Política
O governo federal publicou no fim da tarde desta terça-feira (10) uma portaria com a justificativa para liberar o pagamento de emendas parlamentares bloqueadas pelo Supremo Tribunal Federal (STF).
A União, para liberar os pagamentos, exige a apresentação de plano de trabalho, com identificação detalhada de ação orçamentária para as "emendas pix" e pede que sejam identificados os padrinhos nos restos a pagar do extinto orçamento secreto e nas emendas de comissão.
As medidas são referentes aos recursos do orçamento de 2024 e de restos a pagar de anos anteriores e não valem para a execução orçamentária de 2025, que ainda será regulamentada. As informações são do Jornal O Globo. A exigência da apresentação do plano de trabalho não se aplica, porém, às emendas de transferências especiais para a saúde empenhadas até 3 de dezembro de 2024.
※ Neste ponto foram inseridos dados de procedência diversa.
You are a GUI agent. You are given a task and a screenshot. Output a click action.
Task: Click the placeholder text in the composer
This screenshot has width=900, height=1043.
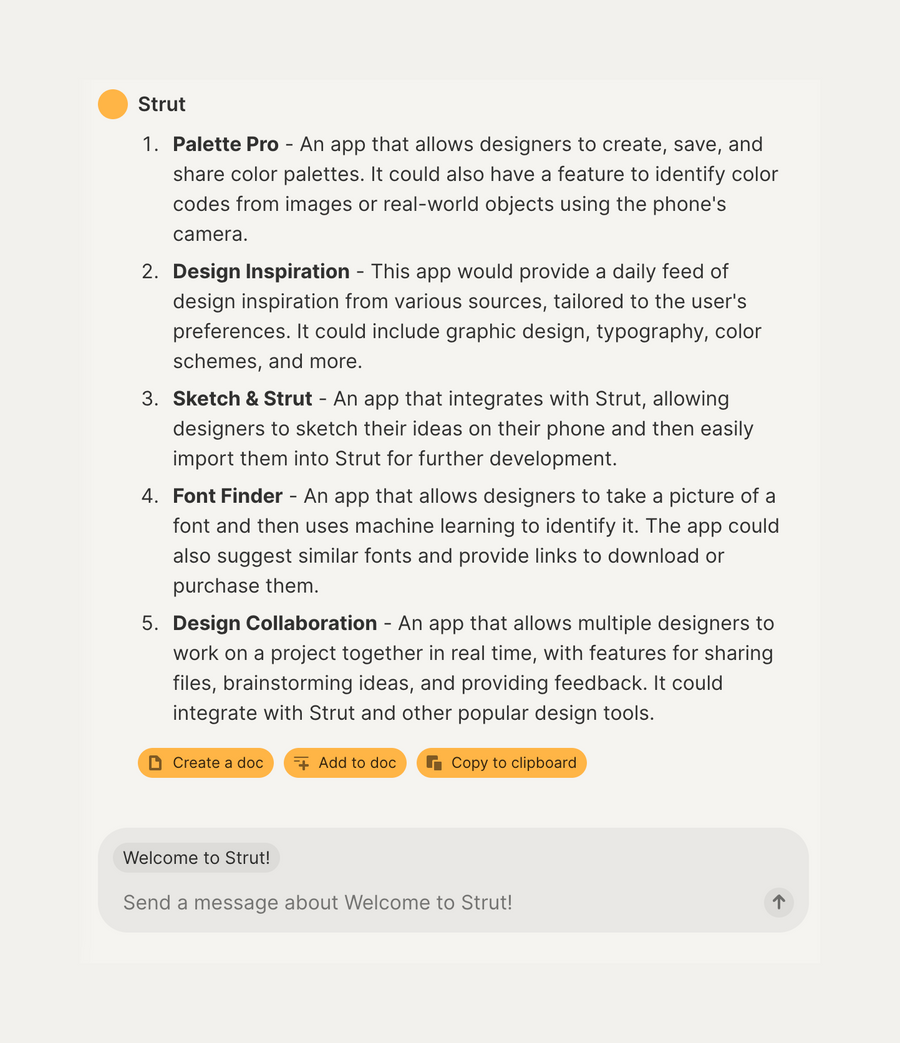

Os planos de trabalho apresentados pelos autores das emendas devem ser avaliados pelos órgãos setoriais responsáveis pelas políticas públicas. A partir disso, serão emitidos pareceres com aprovação ou reprovação até 1º de fevereiro de 2025. Os relatórios serão publicados nos sites dos órgãos setoriais.
Neste ano, os parlamentares indicaram R$ 8,2 bilhões em emendas Pix, valor recorde desde a implantação desse tipo de transferência, em 2020.